Slow but steady progress

The report contains a complete, verified data collection on Patagonia's materials, greenhouse gas emissions and labour practices for the first time. The results are mixed:

Despite a steadily decreasing emission intensity, totalling 20 percent over the past seven years, total CO₂ emissions increased by one percent in the last year (2024). This was caused by a product shift to high-impact materials for items like tote bags. According to Patagonia, the goal of reaching net-zero by 2040 requires a reduction of about ten percent per year, a challenge the report acknowledges. A reduction is expected again in 2026. Emissions at offices and production facilities have already been reduced to almost zero through the transition to renewable energy.

84 percent of fabrics and trims are already so-called “preferred materials”, and the factories where they are processed are mostly certified. For example, 95 percent of products are Fair Trade Certified.

Only six percent of the synthetic materials used by Patagonia are recycled, not the predicted 50 percent. “Yikes,” Patagonia itself writes, a sign of internal frustration. The disappointing score is due to a deliberate switch from easily recyclable plastic bottles to more difficult, but more sustainable, waste sources such as fishing nets from the seabed. This proved more difficult to implement on a large scale.

There is still much work to be done regarding workers, as only 39 percent of the factories where Patagonia produces pay a living wage. Another 29 percent are at 80 percent of that amount, and the rest pay half, which is not enough to live on.

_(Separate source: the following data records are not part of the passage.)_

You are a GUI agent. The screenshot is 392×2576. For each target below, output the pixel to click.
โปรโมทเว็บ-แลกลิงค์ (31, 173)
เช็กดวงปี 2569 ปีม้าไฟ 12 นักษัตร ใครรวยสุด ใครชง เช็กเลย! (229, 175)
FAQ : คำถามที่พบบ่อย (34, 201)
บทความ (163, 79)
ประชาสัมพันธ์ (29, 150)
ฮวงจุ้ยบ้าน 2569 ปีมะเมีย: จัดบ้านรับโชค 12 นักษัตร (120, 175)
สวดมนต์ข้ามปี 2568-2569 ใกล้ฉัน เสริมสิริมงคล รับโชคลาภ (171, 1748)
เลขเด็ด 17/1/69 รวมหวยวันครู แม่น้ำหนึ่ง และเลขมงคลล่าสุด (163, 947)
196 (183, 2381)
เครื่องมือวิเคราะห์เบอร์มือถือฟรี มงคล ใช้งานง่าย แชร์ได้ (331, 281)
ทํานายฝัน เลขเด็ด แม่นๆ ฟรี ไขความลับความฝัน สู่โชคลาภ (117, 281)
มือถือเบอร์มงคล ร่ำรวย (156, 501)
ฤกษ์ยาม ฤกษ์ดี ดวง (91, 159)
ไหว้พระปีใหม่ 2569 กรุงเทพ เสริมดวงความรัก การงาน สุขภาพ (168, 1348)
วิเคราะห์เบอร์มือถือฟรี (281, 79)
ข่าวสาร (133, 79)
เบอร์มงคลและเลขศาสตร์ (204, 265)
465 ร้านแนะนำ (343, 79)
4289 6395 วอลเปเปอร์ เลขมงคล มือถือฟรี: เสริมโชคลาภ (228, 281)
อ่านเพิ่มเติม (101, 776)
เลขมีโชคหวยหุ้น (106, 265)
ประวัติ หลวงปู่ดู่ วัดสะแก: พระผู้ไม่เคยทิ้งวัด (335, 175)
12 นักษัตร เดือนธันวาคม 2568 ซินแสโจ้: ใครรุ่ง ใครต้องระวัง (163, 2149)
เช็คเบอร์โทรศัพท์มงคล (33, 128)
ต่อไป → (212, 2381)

A milestone for Patagonia is the elimination of hazardous PFAS substances. After 20 years of research, all new products are free of these intentionally added ‘forever chemicals’.

Patagonia's corporate donations through organisations like 1% for the Planet have totalled 240 million dollars since its founding, with nearly 15 million dollars spent in the past year.

Broader understanding of sustainability

Patagonia's approach extends beyond production interventions, areas to which a clear figure can be attached. The company also invests in activism; supports grassroots movements; and refuses to advertise via Meta. Its banking relationships were also scrutinised. Patagonia now only works with financial institutions that have policies to limit investments in coal, tar sands and Arctic oil.

“Financing is not a passive tool,” the report states. “It can be a lever for justice or harm.” This principle led to a review of all financial partners, with sustainability criteria now a standard part of tenders. The company's intentions to buy carbon credits have also been tempered by this process.

Culture of reflection

CEO Ryan Gellert wrote in his contribution to the report that progress is not linear: “Sometimes it’s messy and even painful, but ultimately, that too is progress.”

In this spirit, the document also reflects on failures, such as not meeting the goal for better-recycled synthetic fibres and having overly optimistic ideas about scaling up regenerative cotton. The report shows that the corporate culture relies on such honest reflections. Chouinard stated: “The fear of making mistakes along the way should not stop us from ultimately trying to do the right thing.”

This article was translated to English using an AI tool.